Seu túmulo em São Petersburgo é de granito com letras douradas, e tem seu busto em posição bem elevada. Parei diante dele, tentando compreender aquele homem. Seria um assassino de refugiados, como diriam alguns na Alemanha? Ou um talentoso homem do mar, que realizou “o ataque do século”? Ou um guerreiro de espírito livre e independente para quem as batalhas eram simples oportunidades de brilhar? E, por fim, tinha ele o direito de atirar nos navios? Faço essa pergunta ao alemão Heinz Schön, sobrevivente do Gustloff e autor de mais de dez livros sobre batalhas navais alemãs na Segunda Guerra. Depois de hesitar longo tempo, ele responde com uma firmeza surpreendente: “Nós éramos os opressores. Nós atacamos a Polônia; nós iniciamos a guerra.”

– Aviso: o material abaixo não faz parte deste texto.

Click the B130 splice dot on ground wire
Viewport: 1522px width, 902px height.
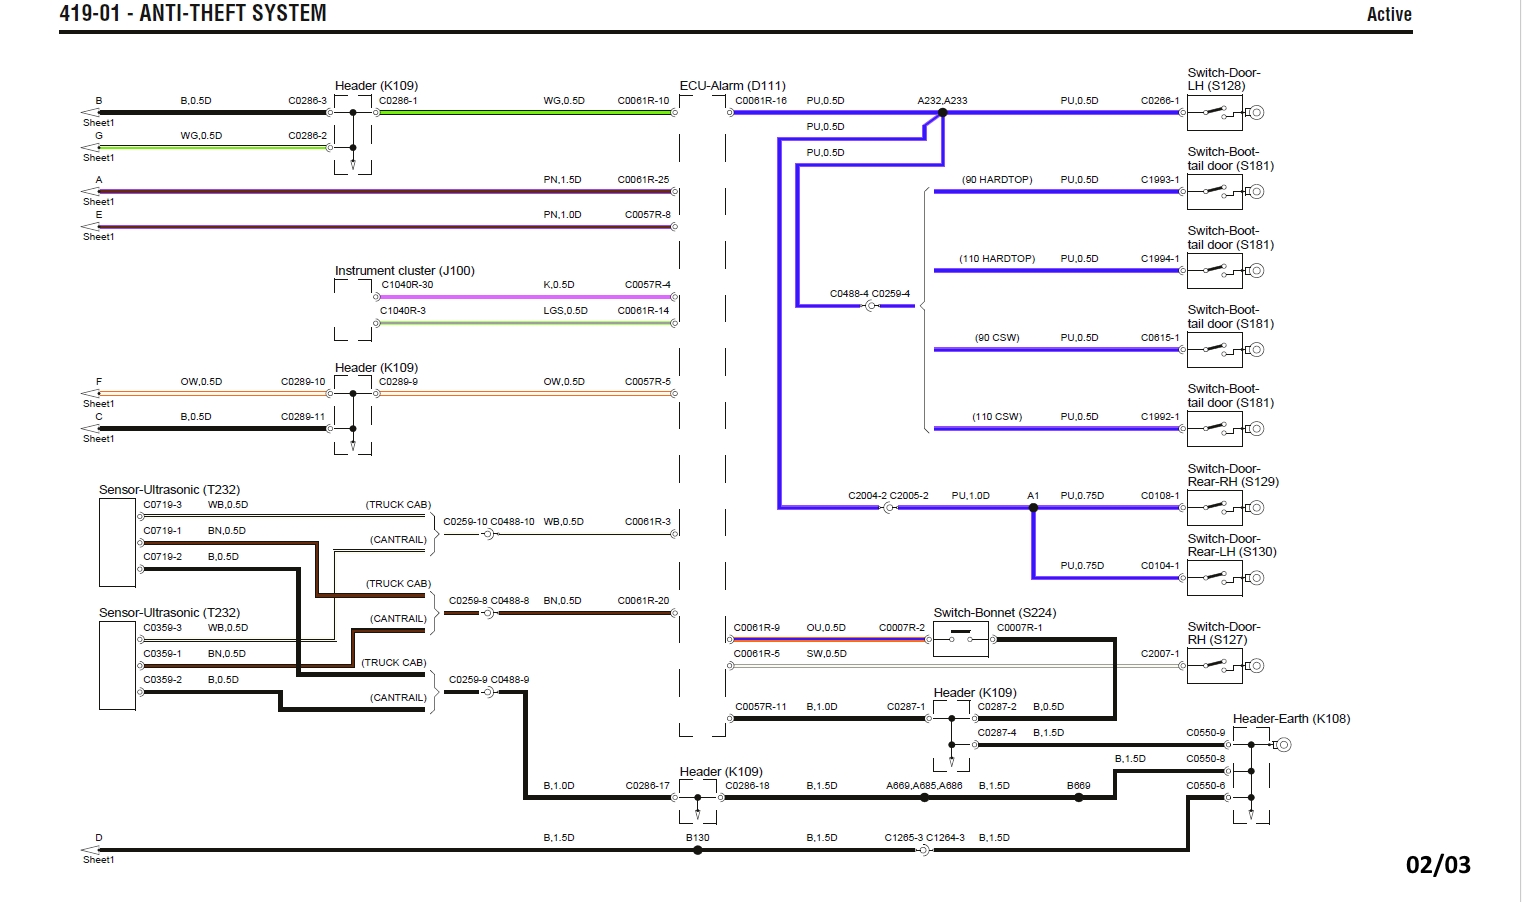[698, 850]
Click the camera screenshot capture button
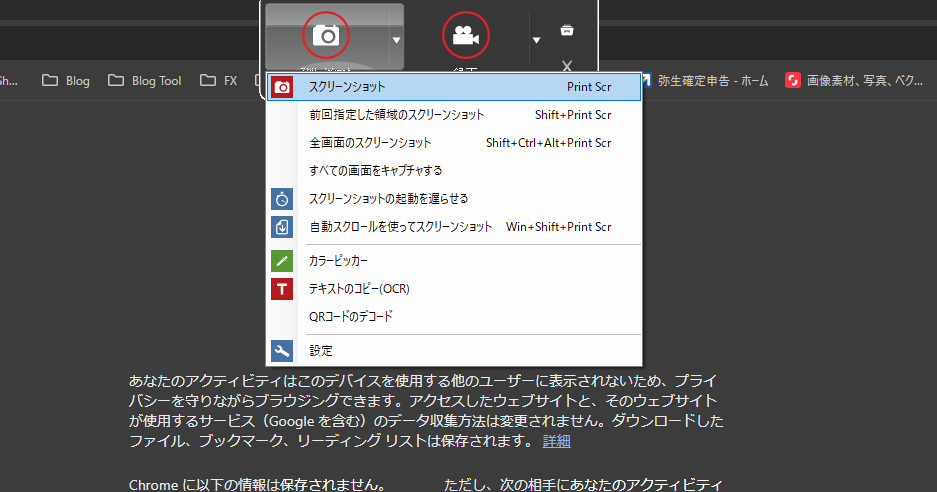 326,36
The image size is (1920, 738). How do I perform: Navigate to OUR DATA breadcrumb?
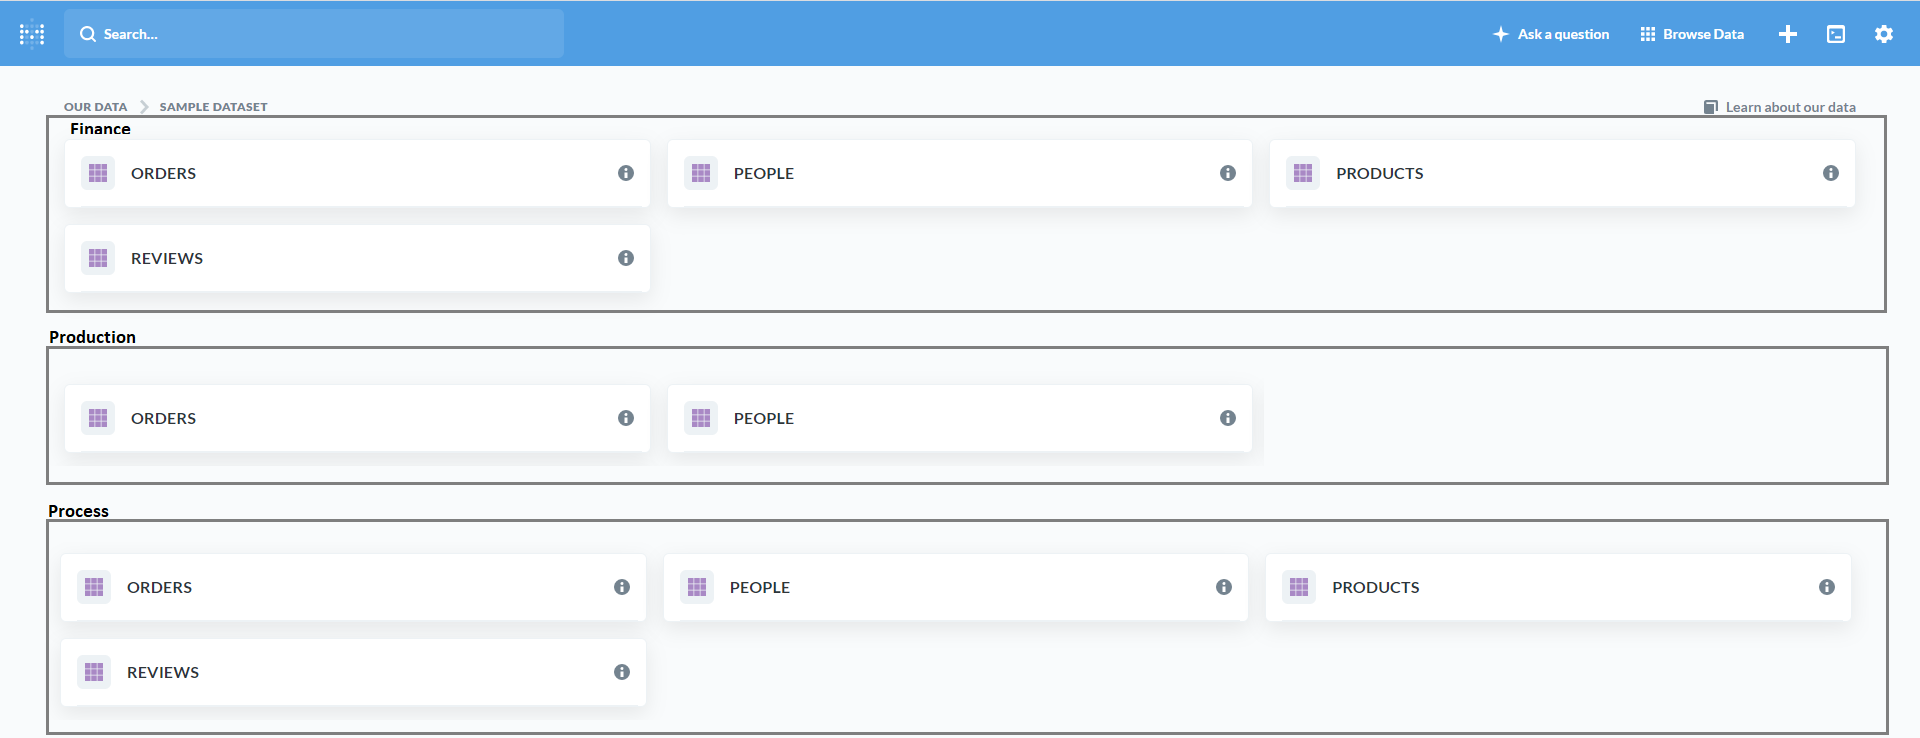pos(95,106)
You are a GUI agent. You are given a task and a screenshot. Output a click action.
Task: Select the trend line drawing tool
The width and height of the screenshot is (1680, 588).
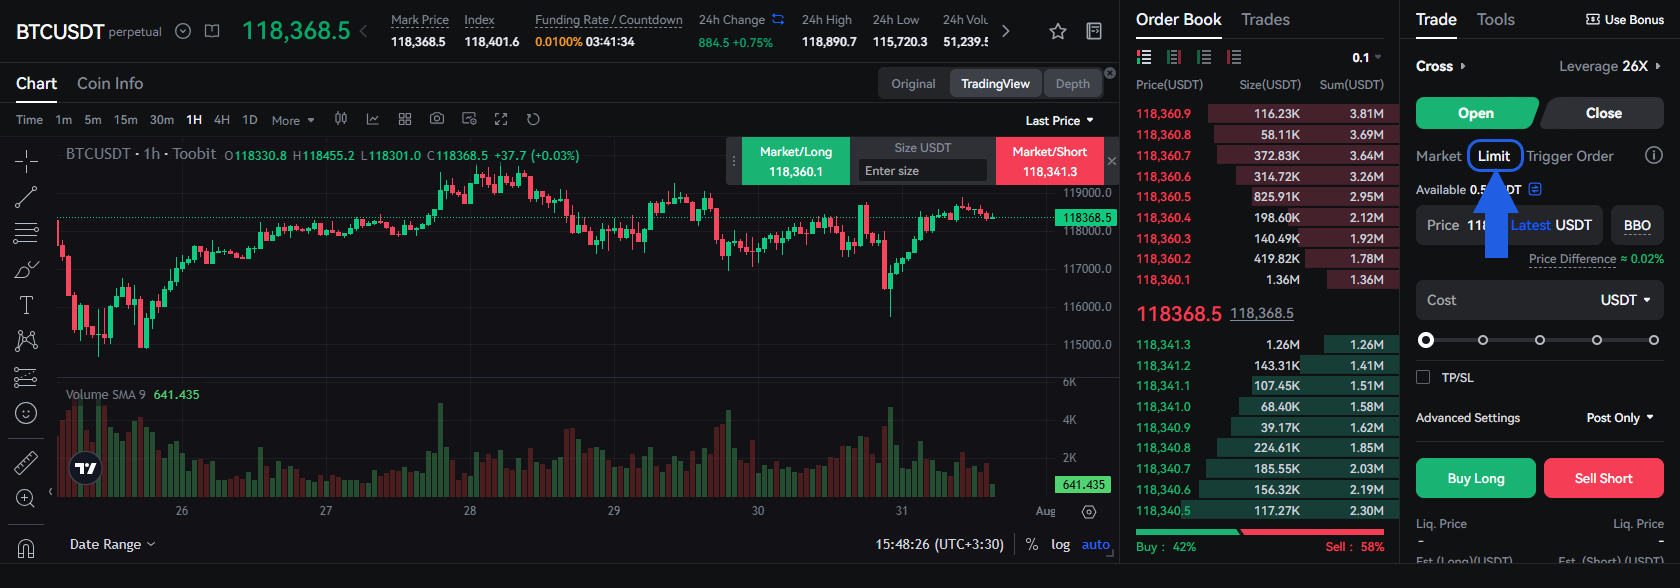click(x=26, y=197)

Nossa expedição de dez dias estava chegando ao fim quando Heinz Peters, diplomata da Embaixada da Alemanha na Polônia, veio prestar seu respeito aos mortos.
Ao atirar uma coroa de flores vermelhas e brancas nas águas escuras, suas palavras foram: “Possam os povos que vivem às margens do Báltico jamais testemunhar novamente uma guerra. Foi essa guerra, iniciada pela Alemanha, que teve conseqüências trágicas, como a destruição da vida dessas pessoas de quem hoje nos lembramos”.
As flores flutuaram longo tempo até desaparecer, tragadas por enormes ondas.